Heiner Melching laufen allein schon bei dem Gedanken Schauer über den Rücken. Der Trauerbegleiter vom Verein Verwaiste Eltern und Geschwister hält die Obduktionspflicht für eine unzumutbare Belastung. "Es ist für Eltern schwer begreifbar, wenn ihr Kind stirbt." Wenn die Behörden die Leiche dann auch noch obduzieren ließen, könne das traumatisierend wirken. "Da laufen Szenen im Kopf ab wie man sie im 'Tatort' und anderen Krimis sieht."

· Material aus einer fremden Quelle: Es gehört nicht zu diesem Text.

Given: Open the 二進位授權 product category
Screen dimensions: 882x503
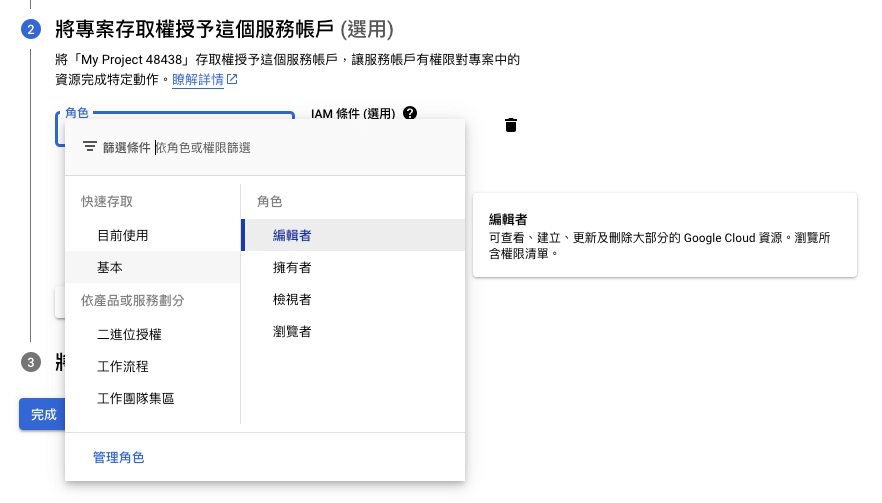Looking at the screenshot, I should [129, 334].
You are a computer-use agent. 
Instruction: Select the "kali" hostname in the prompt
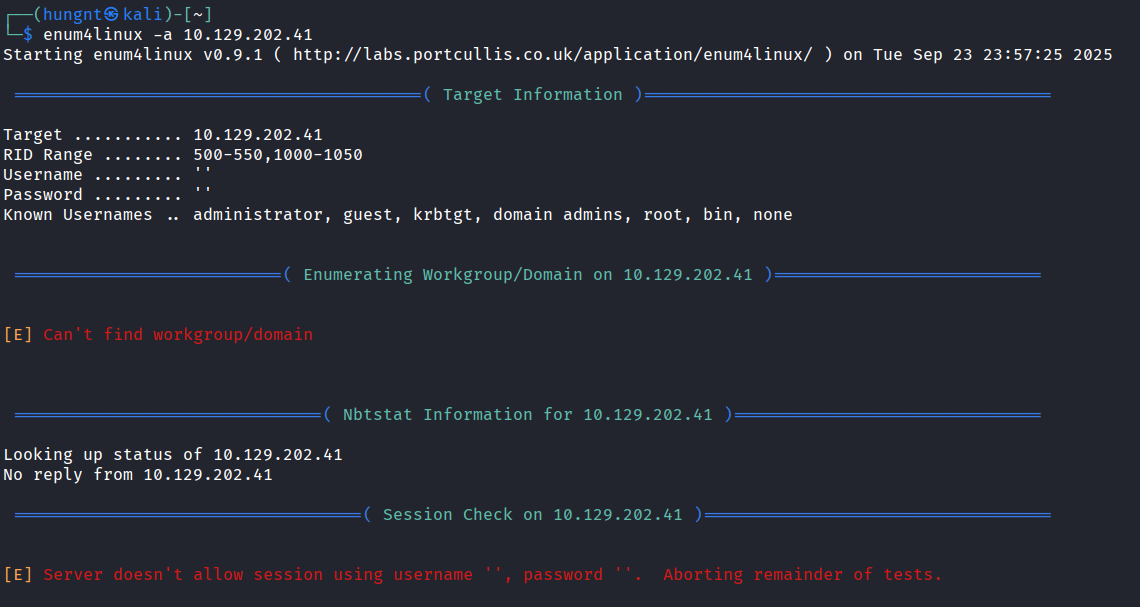pos(142,14)
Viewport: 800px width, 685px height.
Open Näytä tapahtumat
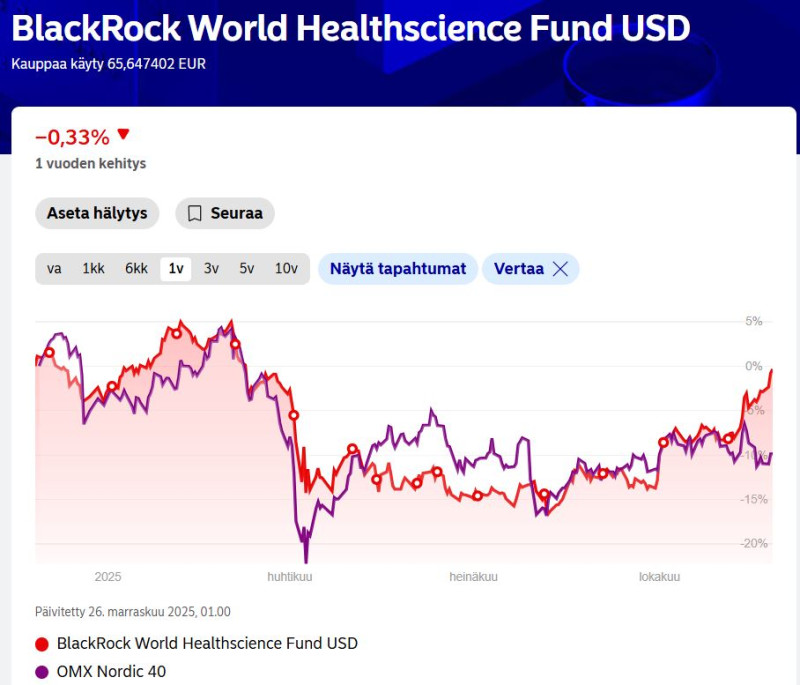(397, 268)
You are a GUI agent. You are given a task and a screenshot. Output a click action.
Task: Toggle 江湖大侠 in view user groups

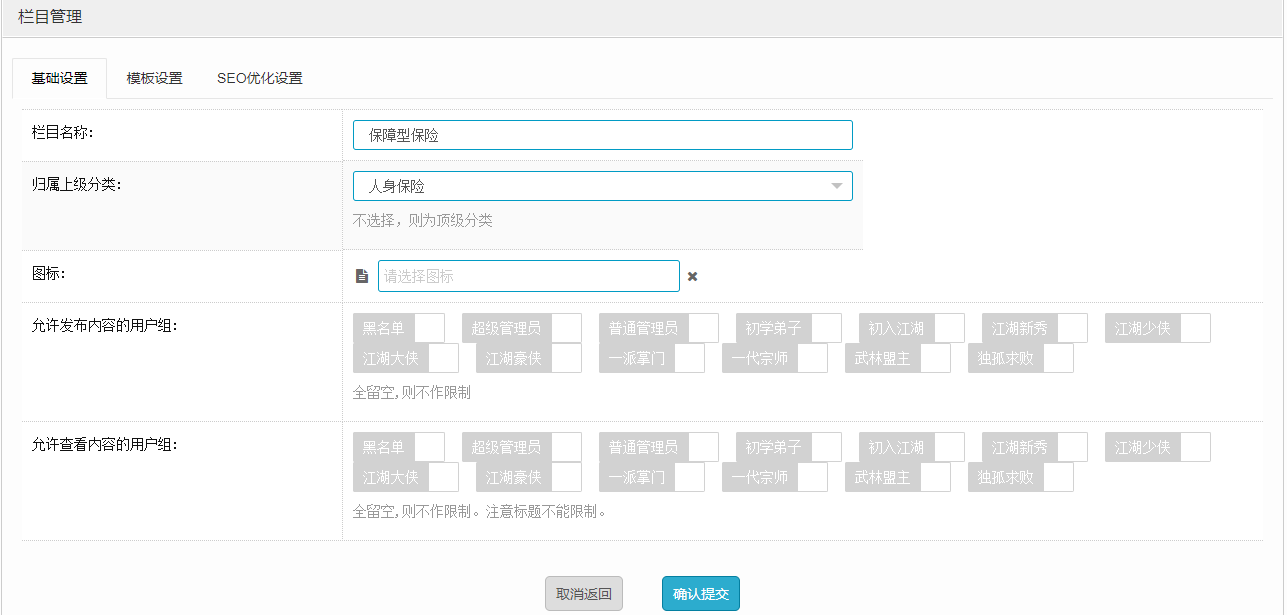click(405, 477)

Richter entscheiden über die Obduktion

Innerhalb von 24 Stunden können Eltern Einspruch gegen die Obduktion einlegen. Dann muss ein Richter entscheiden. Doch das kann die Kritiker nicht besänftigen. "Man darf Eltern in so einer Grenzsituation, nicht zu einer Obduktion ihres Kindes zwingen", meint Heinz Hilgers, Präsident des Deutschen Kinderschutzbundes. Die neue Regelung werde kaum abschreckend wirken. "Ich glaube nicht, dass dadurch ein Kind weniger stirbt. Das einzige, was hilft, sind präventive Maßnahmen."

Keine Abschreckung

Die katholische Kirche sprach sich anfangs ebenfalls gegen die Obduktionspflicht aus. "Es gab die Sorge, dass die Eltern unter einen Generalverdacht gestellt werden", erläutert Sprecherin Martina Höhns. Eine Anhörung von Ärzten, Psychologen, Juristen und Verbänden im Rechtsausschuss der Bürgerschaft konnte diese Bedenken aber ausräumen. "Dabei wurde deutlich, dass es auch den Eltern hilft, wenn sie die Todesursache ihres Kindes erfahren."

Kann Eltern sogar trösten

Nach Ansicht des Berufsverbands der Kinder- und Jugendärzte kann die Obduktionspflicht Eltern, die keine Schuld am Tod des Kindes tragen, sogar entlasten. "Sie leiden unter der Frage, wieso das passiert ist und ob eine Gefahr für ihre anderen Kinder besteht", sagt der Bremer Verbandsvorsitzende Stefan Trapp. Denn in vielen Fällen sind unerkannte Herzfehler, Stoffwechselkrankheiten oder Gen-Defekte für den plötzlichen Kindstod verantwortlich.

Bundesweite Signalwirkung

In der Bremer Politik ist man sich auf jeden Fall sicher: Die Obduktionspflicht wird bundesweite Signalwirkung haben. Baden-Württembergs Sozialministerin Monika Stolz (CDU) hat sich jedoch schon ablehnend geäußert. Auch in Niedersachsen stößt das Gesetz auf Widerstand. "Das ist momentan kein Thema bei uns", sagt ein Sprecher des CDU-geführten Gesundheitsministeriums. Eltern werden sich in Deutschland also vorerst auf einen Flickenteppich in der Gesetzgebung einstellen müssen.